Я набрал номер приемной главного редактора.
– Максим? Ты откуда?! – обрадованно воскликнула секретарша.
– С Украины, Валентина Матвеевна. Соедините меня с главным.
– Он в Верховном Совете.
– Как вы там?
– Плохо.
– Газета еще не закрыта?
– Пока нет.
– Что за окном?
– Всё как обычно.
– Незванов на месте?
– Да, я его видела.
– Ситуация хреновая, – сообщил Андрей. – Введены Кантемировская и Таманская дивизии. По неофициальным и непроверенным данным, его уже нет в живых.
– Да ты что?!
– Бога ради, нигде эту информацию пока не используй.
– Ладно. Запиши мой номер телефона и передай стенографисткам, пусть вызовут через час. Я продиктую заметку.
– Окэй! Будет что-то новое – позвоню.
Я сел к столу. Писал быстро, почти без правки, на одном воспалённом дыхании.
К двенадцати позвонили из редакции, и я продиктовал три страницы текста.
Мама сидела в кресле. Отец, пришедший с работы, подпирал дверной косяк.
– Привет, пап! – сказал я.
– Привет!
– Ну и как?
– Правильно написано.
– Я не об этом. Как у вас на работе?
– Все тихо ругают эту банду. Один начальник радуется.
– Мне надо ехать в Москву, – сказал я.
Мама словно ждала этого, и потому совершенно спокойно спросила:
– Ты поедешь завтра?
– Нет, сегодня.
Мама вышла на кухню.
– Может, переждёшь? – спросил отец.
– Надо ехать.
Отец тяжело вздохнул и сел.
После обеда позвонил Андрей, сообщил, что закрыты все демократические газеты. В том числе и наша.
– Что там? – спросил отец, когда я вошёл на кухню.
Мама перестала чистить морковку, выжидающе посмотрела на меня.
– Газету закрыли.
Сковородка шипела, словно на кого-то злилась. В тарелку с тёртой морковкой упали две мамины слезы.
– Ну ладно, – сказал я. – Пока есть время, сбегаю в депо. Может, Володька починит клапан.
Клапан к газовой колонке сломался вчера, и мы остались без горячей воды. Я совсем забыл о нём, вспомнил только теперь, увидев, как мама греет воду в кастрюле.
До депо было рукой подать. Нужно было только перейти через сортировочный парк. С горки маневровый тепловоз толкал вагоны. Внизу их ловили рабочие в оранжевых жилетах, подставляя под колеса железные «башмаки». Визг и скрежет оглашали станцию. Гнусавый голос оператора сортировочной горки через динамик читал вечную молитву: «На второй путь – два вагона, на шестой – четыре, на седьмой – шесть». У этой молитвы не было конца. Её читали днём и ночью из года в год. И вагоны катились, катились…
Мне всегда казалось, что время на станции если и не остановилось, то уж во всяком случае ползёт со скоростью улитки. Это ощущение возникало от постоянства совершаемых действий. Локомотивы увозили сформированные составы, но с горки катились новые вагоны…
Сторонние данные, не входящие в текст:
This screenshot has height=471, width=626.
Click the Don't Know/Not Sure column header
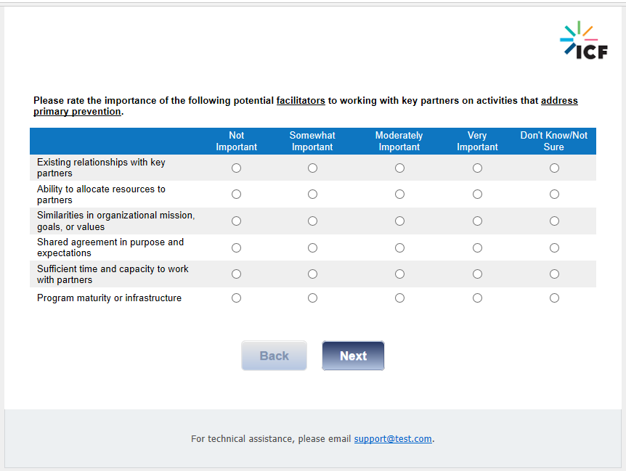point(554,141)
Солнце разогрело шпалы – до одури пахло креозотом. Ах, как пахло креозотом! Как тогда, тем летом… Вон по тому крайнему пути дрезина медленно толкала платформу с новенькими чёрными шпалами. Подложив брезентовые рукавицы, я сидел на шпалах, ругая с рабочими креозот, разъедавший глаза и руки. Впереди, между рельсами и каменным забором пакгауза, мелькнул красный сарафан. Саша Турчак несла отцу, работавшему стрелочником, обед. «Как здорово, что она в эту минуту здесь, – подумал я и вскочил на ноги. «Саша!» – крикнул я. Она обернулась, узнала меня, помахала рукой. И я помахал рукавицами. Я был счастлив. Она меня увидела загорелым, в рабочей одежде, на бегущей платформе! Я стоял, широко расставив ноги, тёплый ветер трепал волосы, я был горд собою, своей грязной одеждой, своими мозолями, тем, что на каникулах не бездельничаю, а работаю наравне со взрослыми, что я такой бывалый…
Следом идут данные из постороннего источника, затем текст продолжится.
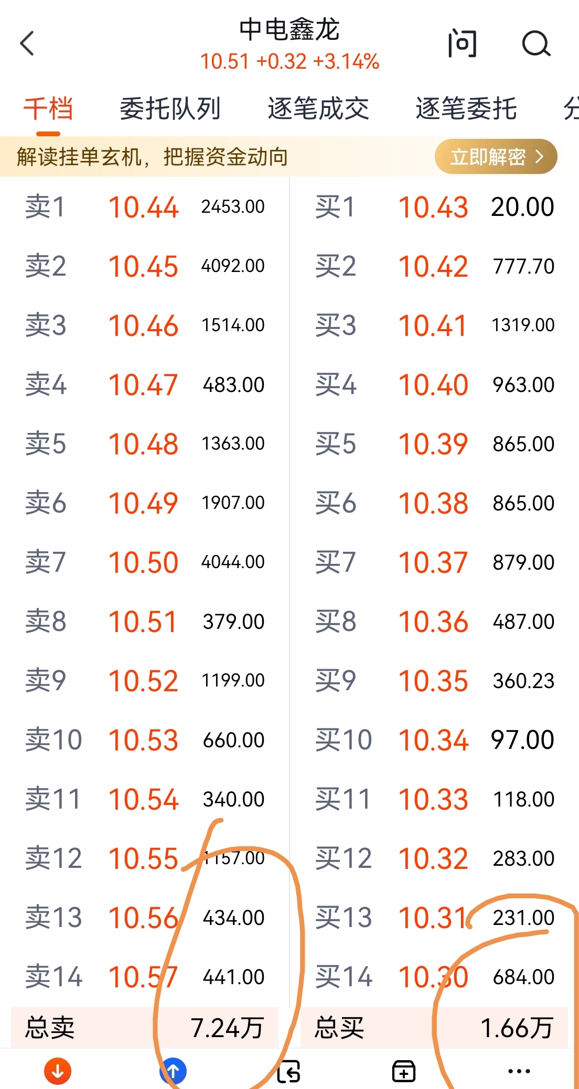This screenshot has height=1089, width=579.
Task: Open the 逐笔委托 tab
Action: click(x=466, y=109)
Сарафан исчез, а я стоял и ощущал, что платформа бежит не по станции, а по планете, и верил, что жизнь у меня непременно сложится и всё в ней будет прекрасно.
В цехе пахло раскалённым металлом и маслом. Володька, ссутулившись, стоял у станка в чёрной спецовке. Увидев меня, выключил станок, снял защитные очки, вытряхнул из усов синюю стружку.
– Здоро́во! – протянул грязную руку. – В отпуске?
– Да, – сказал я.
– Как дела?
– До сегодняшнего дня неплохо.
– Ну да…
– Как ты?
– По-старому.
– Как батя?
– Скрипит. Видеть стал хуже, но держится.